Kita telah melihat bahwa Ibrani adalah sebuah surat yang menyatakan melalui pemaparan Perjanjian Lama yang cukup detail bahwa Kristus memiliki supremasi dibandingkan segala urusan dalam Perjanjian Lama terkhusus dalam permasalahan keimaman, bahkan Ibrani merupakan satu-satunya kitab Perjanjian Baru yang menjelaskan dengan sangat detail tentang Kristus sebagai imam besar agung. Pertanyaannya adalah mengapa, apa tujuan penulis menyatakan hal tersebut, dan bagaimana pemaparannya tentang supremasi Kristus bisa melayani tujuan tersebut??? Kita telah melihat bahwa besar kemungkinan surat ini diberikan kepada salah satu atau beberapa jemaat rumahan Romawi yang didominasi oleh orang Yahudi. Berkenaan dengan situasi jemaat Roma terkhusus mereka yang adalah orang Yahudi kita melihat dari beberapa pemaparan Paulus dalam surat Roma, yaitu bahwa mereka mengalami hubungan yang cenderung tegang dengan umat Kristen lain yang bukan Yahudi. Ditengah keadaan demikian cukup besar godaan bagi mereka untuk “murtad” kembali kepada Yudaisme, terlebih ketika kekristenan agaknya dipandang sangat longgar terhadap hal-hal yang mereka percaya sangat penting dalam Perjanjian Lama. Sunat misalnya, sangat jelas bahwa lalai akan sunat adalah hukuman mati bagi komunitas umat Allah; bahkan figur seperti Musa sekalipun terancam hukuman mati ketika dia melalaikan sunat bagi anaknya (Kel 4:42).
Namun dalam kekristenan hukum ini seolah dikesampingkan dan menjadi sangat relatif. Demikian juga kasusnya dengan hukum halal haram makanan. Bagi orang Yahudi pembedaan makanan mereka itu menyatakan signifikansi yang jelas tentang apakah mereka umat Allah atau bukan; ini merupakan nilai prinsipil identitas mereka; mirip dengan bendera merah putih bagi bangsa Indonesia. Orang Indonesia yang Nasionalis tentu akan bergumul ketika 17 Agustus saat semua rumah memasang bendera merah putih lalu ada sebuah rumah yang memasang bendera merah putih biru atau (Belanda) putih dengan bulatan merah ditengahnya (Jepang). Kristen yang mengaku merupakan kegenapan sejati dari Yudaisme Perjanjian Lama kini seolah terlepas dari akar-akar terpentingnya. Meresponi hal ini, penulis Ibrani menyatakan dengan sangat detil supremasi Kristus dari Perjanjian Lama.

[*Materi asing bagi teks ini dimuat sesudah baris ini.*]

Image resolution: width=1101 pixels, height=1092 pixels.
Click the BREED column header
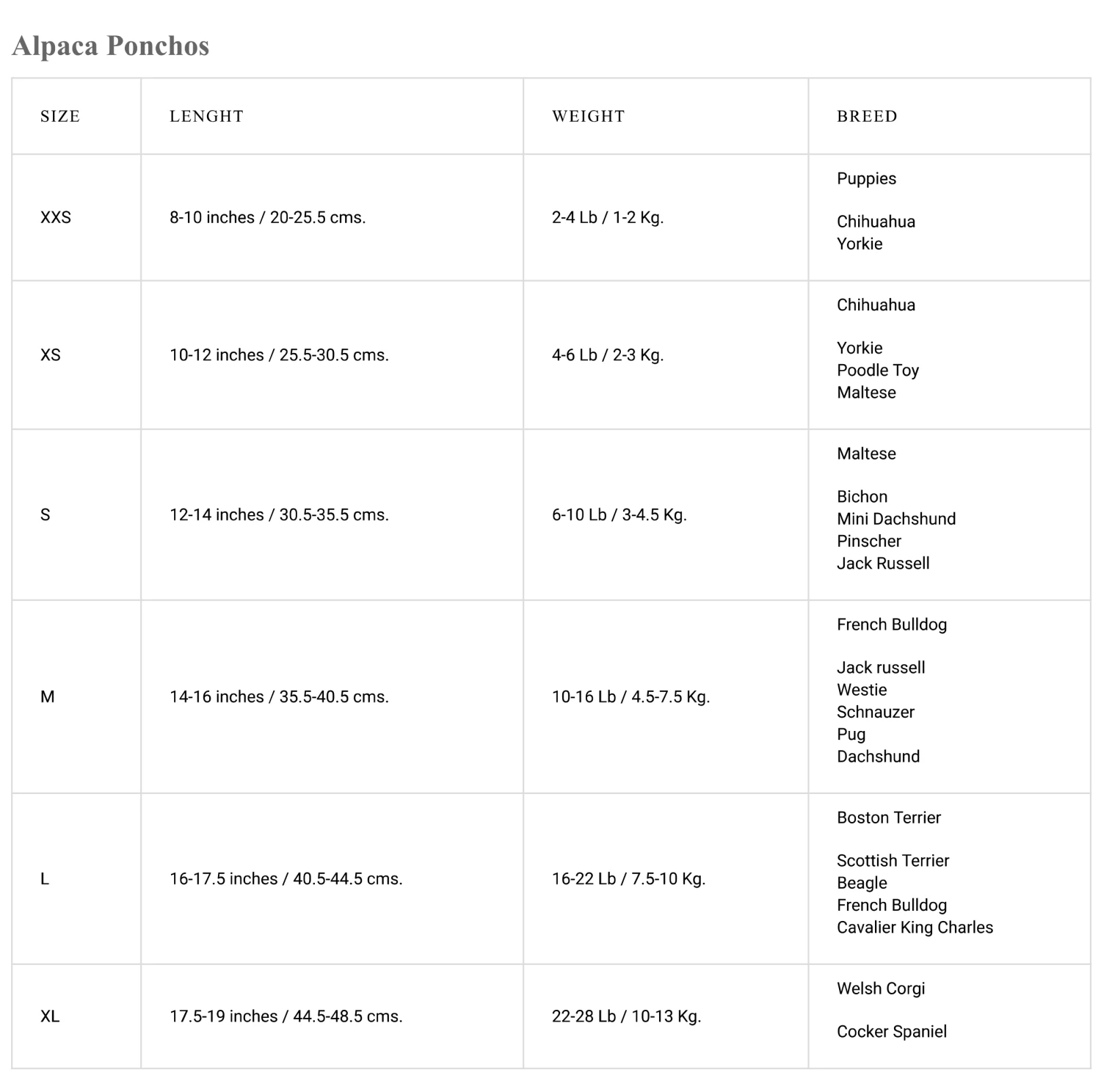click(867, 116)
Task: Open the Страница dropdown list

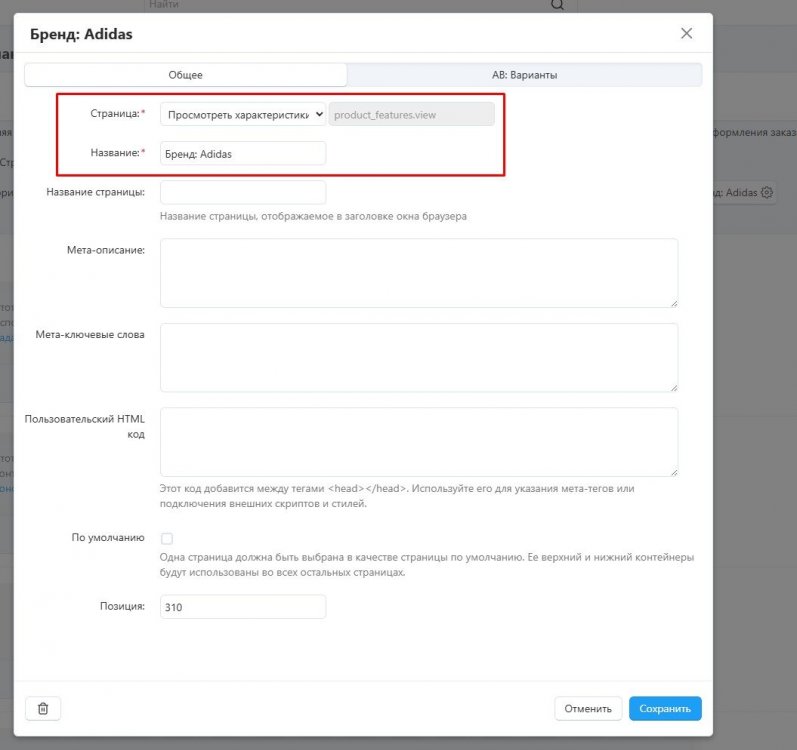Action: 243,114
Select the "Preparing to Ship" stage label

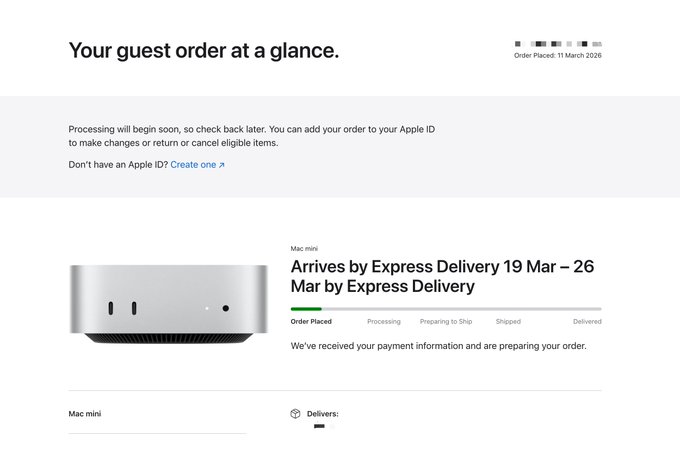click(x=446, y=322)
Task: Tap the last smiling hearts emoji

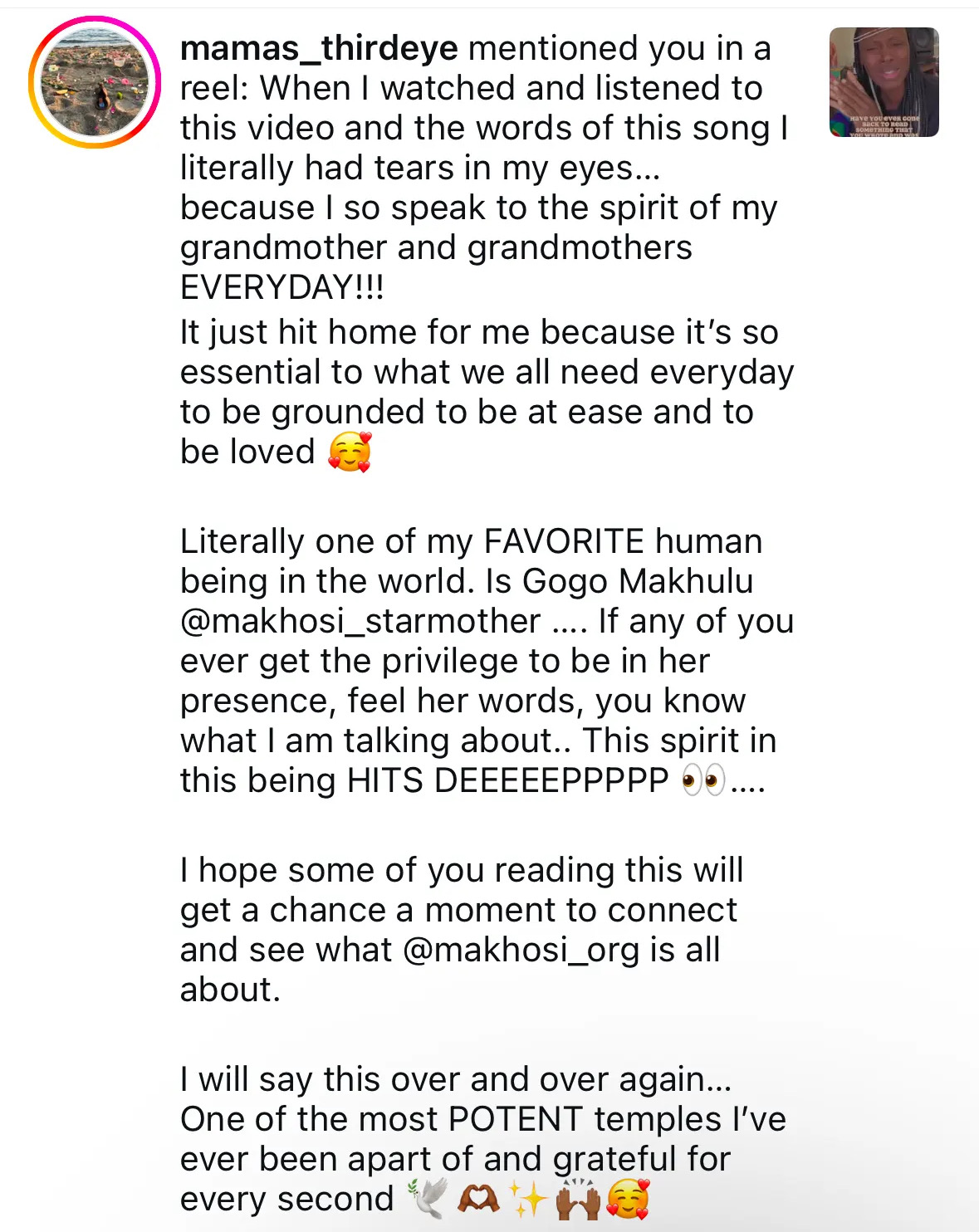Action: click(x=627, y=1199)
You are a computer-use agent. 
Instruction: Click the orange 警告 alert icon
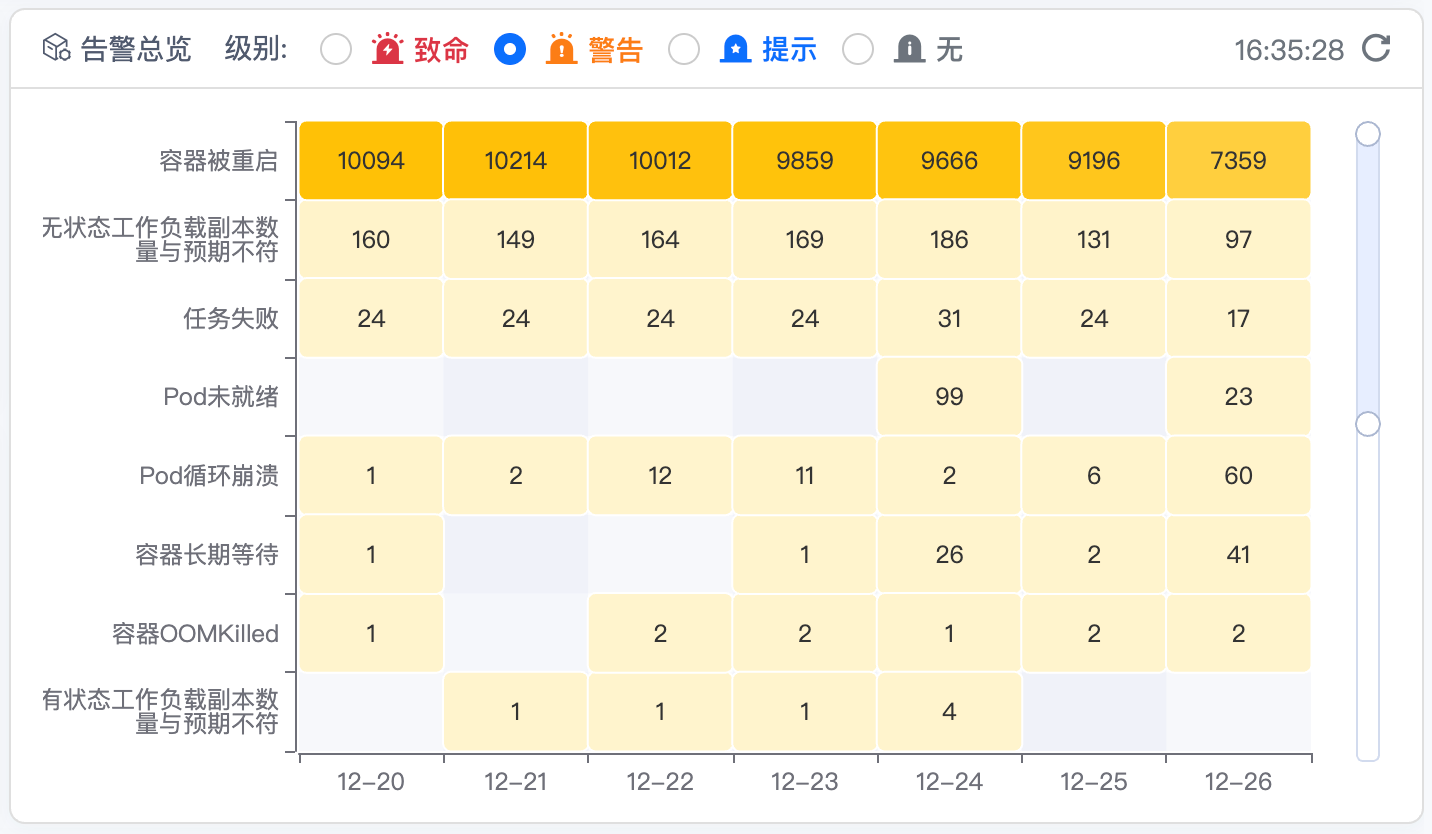point(561,48)
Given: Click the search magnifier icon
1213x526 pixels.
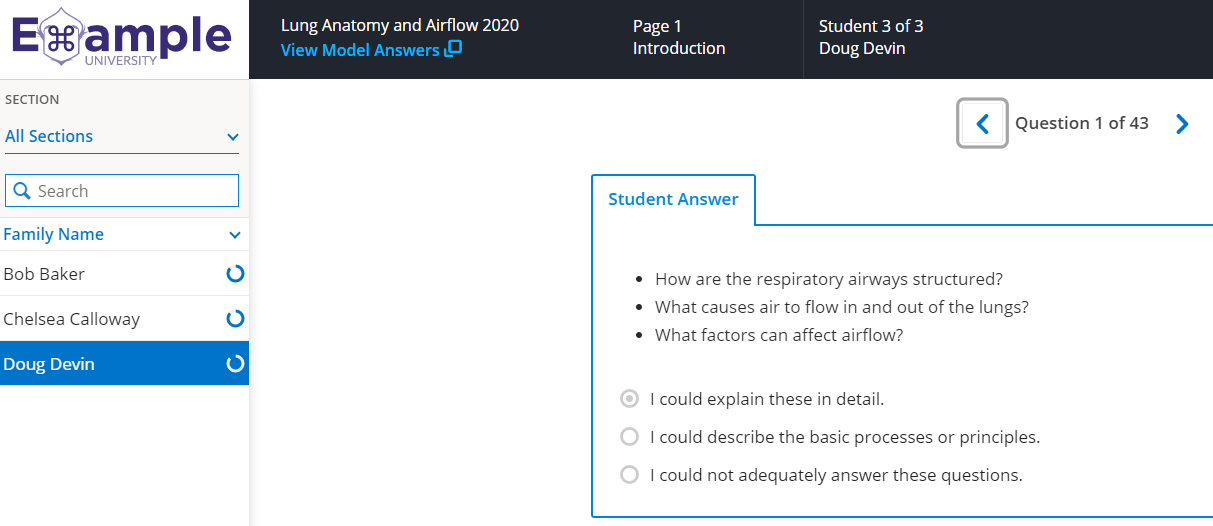Looking at the screenshot, I should point(22,191).
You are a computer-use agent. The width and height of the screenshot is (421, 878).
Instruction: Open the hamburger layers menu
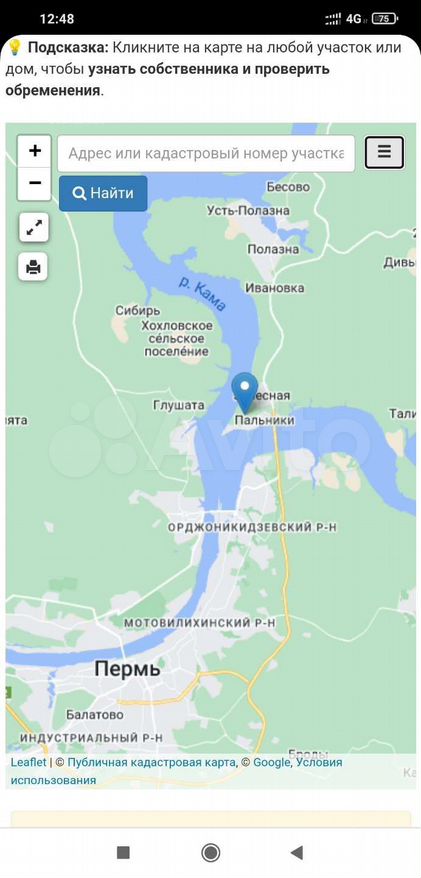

Dalam aspek lain peringatan keras akan kemurtadan dalam surat ini mungkin akan terdengar janggal bagi telinga Reformed kita. Kita terbiasa dengan doktrin ketekunan orang kudus; yaitu bahwa orang sekali selamat akan tetap selamat sehingga tidak akan murtad. Namun sekali lagi, jika benar hipotesa yang menyatakan bahwa Ibrani adalah surat bagi jemaat Roma, maka kita akan sampai pada kesimpulan bahwa penerima surat ini adalah mereka yang sudah menerima surat Paulus kepada jemaat Roma. Dalam ps 8 surat Roma kita melihat bahwa keselamatan kita benar-benar dijaminkan oleh Allah; tidak ada yang dapat memisahkan kita dari kasih Kristus, baik itu penganiayaan, pemerintah, penguasa, bahkan kematian sekalipun (8:37-39). Uniknya adalah penulis Ibrani tetap merasa kuatir akan iman mereka yang mungkin gugur. Kita percaya bahwa dua surat ini (Roma dan Ibrani) tidaklah berpolemik; namun disini kita justru memperhatikan respon yang tepat terhadap doktrin tersebut. Alih-alih menjadi terlena, mereka dituntut untuk terus berhati-hati; stagnansi iman sangat mengkhawatirkan. Dalam hal ini kita melihat kemiripan dengan keberadaan jemaat kita saat ini; selain kita adalah jemaat yang telah sangat lama didoktrin tentang keselamatan yang tidak bisa hilang, kita juga jemaat yang dalam banyak hal mulai kehilangan sense akan supremasi Kristus.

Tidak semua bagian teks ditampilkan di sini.